A student logs in and sees their schedule already organised. The first lesson begins with a live session where the teacher shares materials through Presentation Mode and explains key concepts.
Students contribute questions through chat, respond to prompts, and collaborate with classmates. Later in the day, they review additional resources independently, complete assignments, and receive feedback from their teacher.
A parent checks the dashboard to see how things are progressing and feels reassured that learning is continuing.
It may not be identical to being on campus, but it is structured, interactive, and connected.
But What If Schools Already Use Tools Like Teams or Google Meet?
Many schools already rely on video conferencing platforms to deliver online lessons, and those tools are extremely useful.
But video platforms solve only one part of the challenge: the meeting itself.
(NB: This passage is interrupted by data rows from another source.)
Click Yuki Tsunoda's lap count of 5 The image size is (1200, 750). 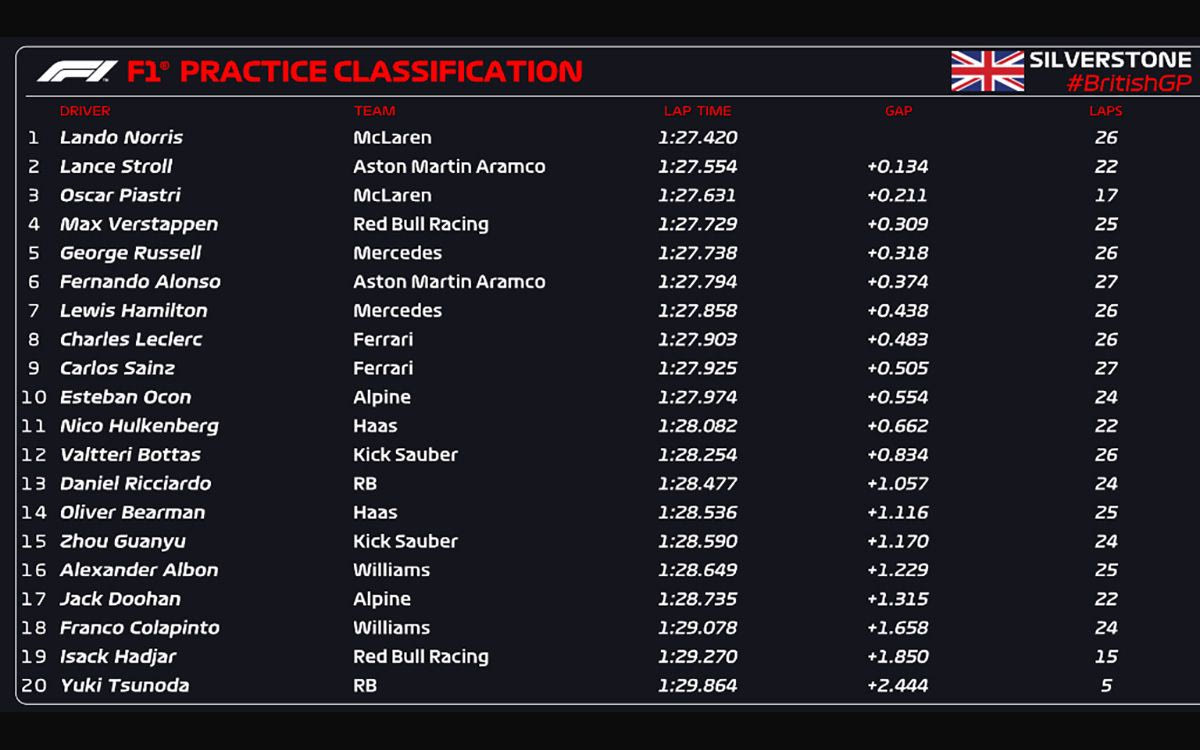click(x=1106, y=686)
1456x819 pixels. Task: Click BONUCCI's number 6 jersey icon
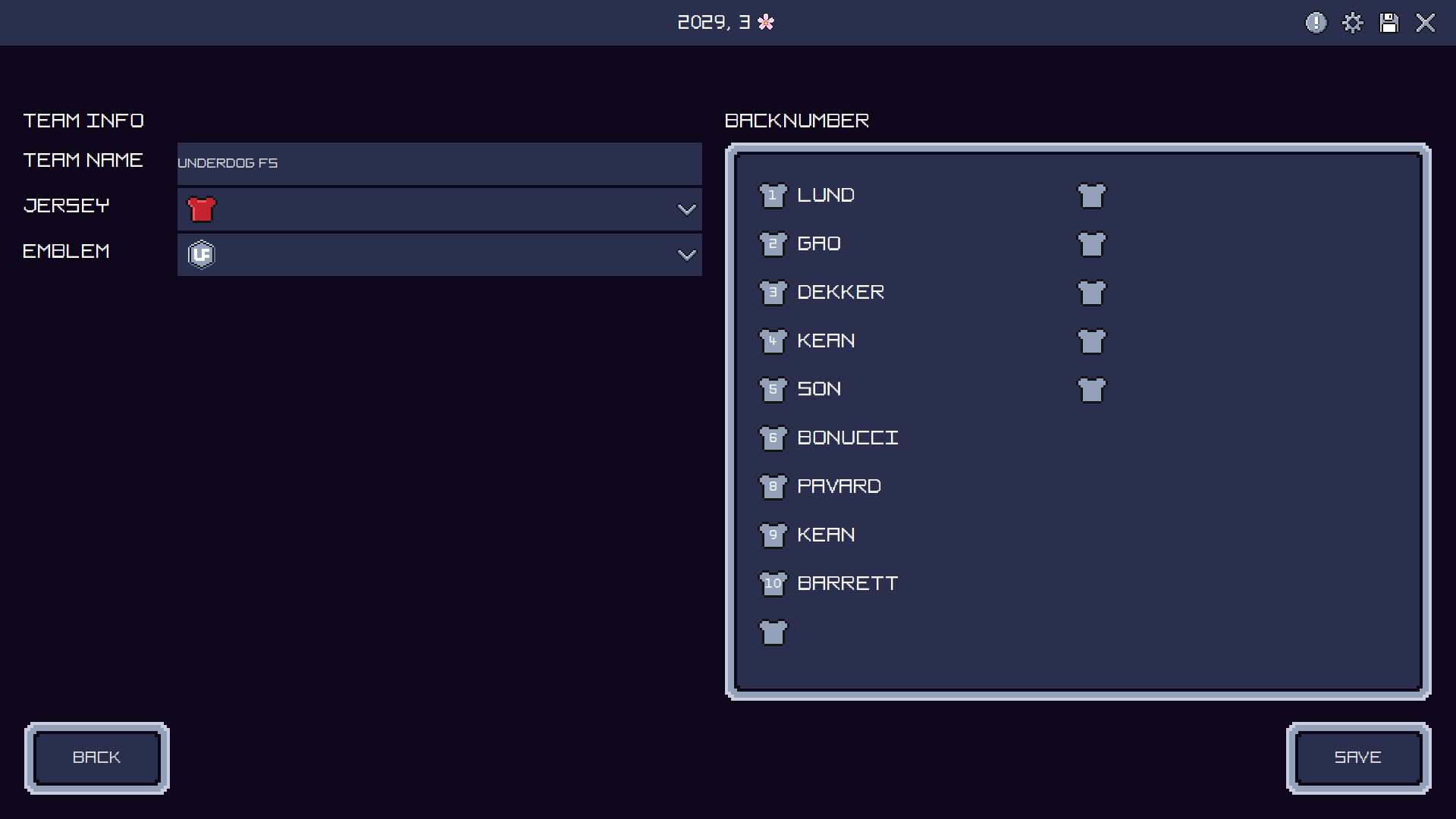point(774,438)
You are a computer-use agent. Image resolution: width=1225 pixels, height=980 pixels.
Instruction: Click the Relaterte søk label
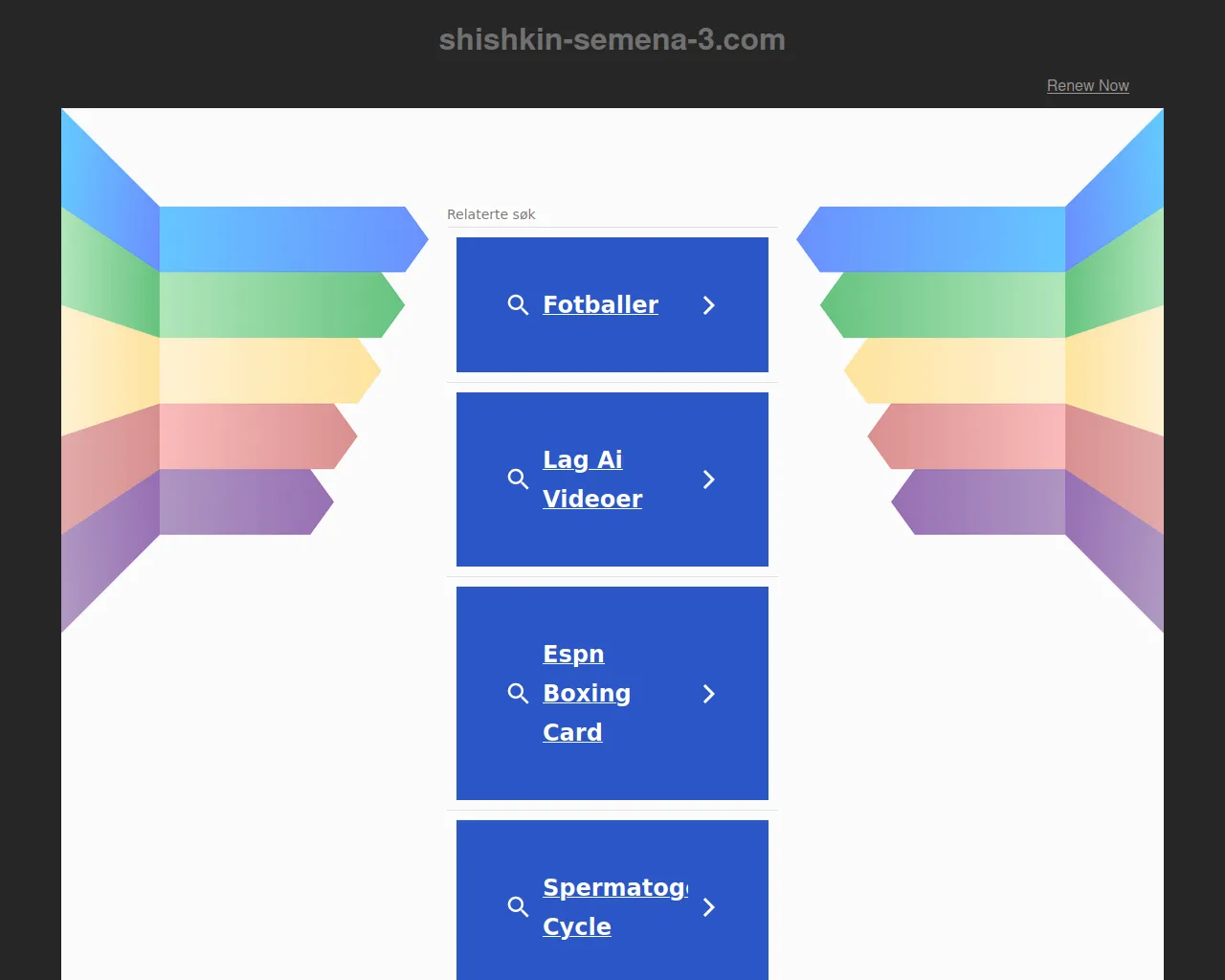[x=491, y=214]
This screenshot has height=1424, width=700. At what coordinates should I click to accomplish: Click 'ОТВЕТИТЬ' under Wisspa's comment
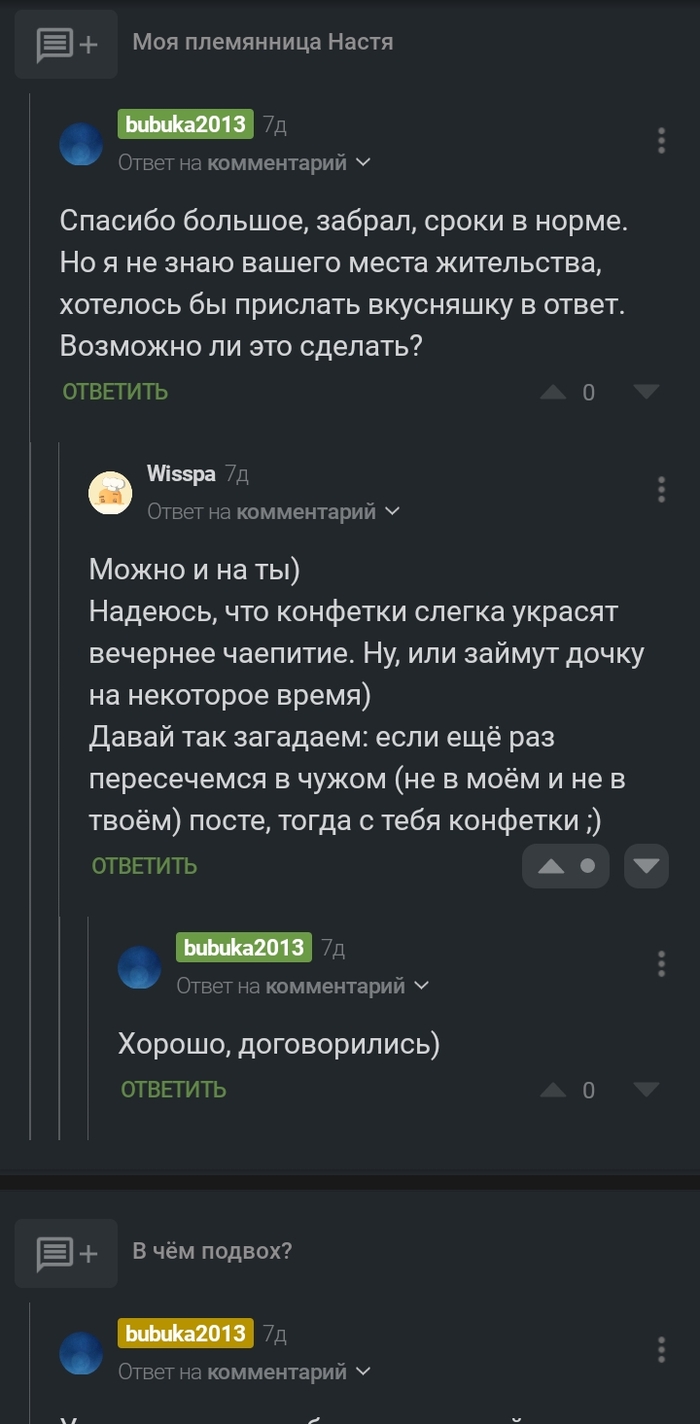click(145, 866)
Schools still need a way to organise lessons, share resources, track assignments, monitor student progress, and communicate clearly with families.
That’s where a learning platform becomes essential.
ManageBac+ works alongside tools like Zoom, Microsoft Teams, or Google Meet, helping schools bring the entire learning process into one connected space. Lessons, curriculum plans, assignments, assessments, communication, and student progress all live within the same environment.
In practice, this means teachers spend less time juggling multiple systems and students spend less time trying to figure out where things are.
The video call may be where the lesson happens, but the learning journey happens around it.
Final Thoughts

Periods of disruption remind us that schools do much more than deliver lessons. They provide stability, connection, and a sense of progress for students.
Digital learning platforms cannot replace the experience of being together in a classroom. But they can help preserve something equally important during uncertain times: continuity.
At Faria, we know many of the schools we work with are navigating difficult circumstances right now. Our thoughts are with the educators, students, and families who are adapting day by day while doing their best to keep learning moving forward.
We remain committed to supporting school communities wherever we can. Through platforms like ManageBac+, our aim is simply to help educators continue teaching, students continue learning, and schools remain connected, even when circumstances change.
Because when the world feels uncertain, the continuity of learning can offer students a sense of stability and reassurance.